### SOURCE RECORDS
____
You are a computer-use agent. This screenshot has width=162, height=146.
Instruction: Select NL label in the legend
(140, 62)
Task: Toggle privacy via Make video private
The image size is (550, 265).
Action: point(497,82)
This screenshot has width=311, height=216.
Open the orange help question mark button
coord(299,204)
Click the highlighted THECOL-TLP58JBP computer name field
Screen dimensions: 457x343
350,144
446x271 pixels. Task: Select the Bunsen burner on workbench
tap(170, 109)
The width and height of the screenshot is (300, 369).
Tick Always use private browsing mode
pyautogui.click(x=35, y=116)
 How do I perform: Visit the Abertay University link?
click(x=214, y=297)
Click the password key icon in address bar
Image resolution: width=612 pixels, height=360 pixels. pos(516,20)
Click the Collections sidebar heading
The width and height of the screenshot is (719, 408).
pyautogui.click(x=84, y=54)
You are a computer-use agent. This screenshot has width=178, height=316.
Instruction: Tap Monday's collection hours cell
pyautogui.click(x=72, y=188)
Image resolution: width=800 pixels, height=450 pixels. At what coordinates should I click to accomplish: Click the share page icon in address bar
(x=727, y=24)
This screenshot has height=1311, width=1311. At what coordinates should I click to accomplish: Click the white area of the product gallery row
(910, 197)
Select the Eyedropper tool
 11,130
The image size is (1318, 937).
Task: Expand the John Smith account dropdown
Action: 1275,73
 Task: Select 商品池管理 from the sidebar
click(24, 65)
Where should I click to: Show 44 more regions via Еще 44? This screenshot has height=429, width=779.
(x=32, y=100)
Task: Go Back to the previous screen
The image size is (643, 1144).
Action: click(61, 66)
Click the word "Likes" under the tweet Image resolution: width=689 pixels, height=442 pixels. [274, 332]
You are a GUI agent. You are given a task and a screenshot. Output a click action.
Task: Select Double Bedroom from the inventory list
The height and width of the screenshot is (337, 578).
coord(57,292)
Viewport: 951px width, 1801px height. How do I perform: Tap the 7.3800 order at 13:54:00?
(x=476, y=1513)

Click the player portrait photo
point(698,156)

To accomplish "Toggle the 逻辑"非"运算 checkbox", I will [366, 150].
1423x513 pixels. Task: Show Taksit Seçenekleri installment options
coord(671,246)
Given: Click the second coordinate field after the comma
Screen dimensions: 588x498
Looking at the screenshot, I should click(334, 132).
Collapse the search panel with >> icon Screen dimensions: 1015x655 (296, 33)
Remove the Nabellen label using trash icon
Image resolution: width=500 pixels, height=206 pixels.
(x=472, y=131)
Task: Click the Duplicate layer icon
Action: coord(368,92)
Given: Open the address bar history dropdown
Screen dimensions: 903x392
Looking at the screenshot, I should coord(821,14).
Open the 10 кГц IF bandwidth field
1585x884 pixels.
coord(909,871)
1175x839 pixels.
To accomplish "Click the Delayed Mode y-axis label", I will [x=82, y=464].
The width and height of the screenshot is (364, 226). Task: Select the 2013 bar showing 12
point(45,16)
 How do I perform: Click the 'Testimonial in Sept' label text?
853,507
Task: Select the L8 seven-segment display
____
### TASK ITEM
All of the material above should be printed exactly as it appears.

### OUTPUT
You are a computer-use agent. This screenshot has width=162, height=146.
Instruction: Select NL label in the legend
(140, 62)
Task: Toggle privacy via Make video private
The image size is (550, 265).
Action: point(497,82)
This screenshot has width=311, height=216.
Open the orange help question mark button
coord(299,204)
Click the highlighted THECOL-TLP58JBP computer name field
Screen dimensions: 457x343
350,144
446x271 pixels. Task: Select the Bunsen burner on workbench
tap(170, 109)
The width and height of the screenshot is (300, 369).
Tick Always use private browsing mode
pyautogui.click(x=35, y=116)
 How do I perform: Visit the Abertay University link?
click(x=214, y=297)
Click the password key icon in address bar
Image resolution: width=612 pixels, height=360 pixels. pos(516,20)
Click the Collections sidebar heading
The width and height of the screenshot is (719, 408).
pyautogui.click(x=84, y=54)
You are a computer-use agent. This screenshot has width=178, height=316.
Instruction: Tap Monday's collection hours cell
pyautogui.click(x=72, y=188)
Image resolution: width=800 pixels, height=450 pixels. At what coordinates should I click to accomplish: Click the share page icon in address bar
(x=727, y=24)
This screenshot has height=1311, width=1311. At what coordinates should I click to accomplish: Click the white area of the product gallery row
(910, 197)
Select the Eyedropper tool
 11,130
The image size is (1318, 937).
Task: Expand the John Smith account dropdown
Action: 1275,73
 Task: Select 商品池管理 from the sidebar
click(24, 65)
Where should I click to: Show 44 more regions via Еще 44? This screenshot has height=429, width=779.
(x=32, y=100)
Task: Go Back to the previous screen
The image size is (643, 1144).
Action: click(61, 66)
Click the word "Likes" under the tweet Image resolution: width=689 pixels, height=442 pixels. [274, 332]
You are a GUI agent. You are given a task and a screenshot. Output a click action.
Task: Select Double Bedroom from the inventory list
The height and width of the screenshot is (337, 578).
coord(57,292)
Viewport: 951px width, 1801px height. How do I perform: Tap the 7.3800 order at 13:54:00?
(x=476, y=1513)

Click the player portrait photo
point(698,156)

To accomplish "Toggle the 逻辑"非"运算 checkbox", I will [366, 150].
1423x513 pixels. Task: Show Taksit Seçenekleri installment options
coord(671,246)
Given: Click the second coordinate field after the comma
Screen dimensions: 588x498
Looking at the screenshot, I should click(334, 132).
Collapse the search panel with >> icon Screen dimensions: 1015x655 (296, 33)
Remove the Nabellen label using trash icon
Image resolution: width=500 pixels, height=206 pixels.
(x=472, y=131)
Task: Click the Duplicate layer icon
Action: coord(368,92)
Given: Open the address bar history dropdown
Screen dimensions: 903x392
Looking at the screenshot, I should coord(821,14).
Open the 10 кГц IF bandwidth field
1585x884 pixels.
coord(909,871)
1175x839 pixels.
To accomplish "Click the Delayed Mode y-axis label", I will [x=82, y=464].
The width and height of the screenshot is (364, 226). Task: Select the 2013 bar showing 12
point(45,16)
 How do I perform: Click the 'Testimonial in Sept' label text?
853,507
Task: Select the L8 seven-segment display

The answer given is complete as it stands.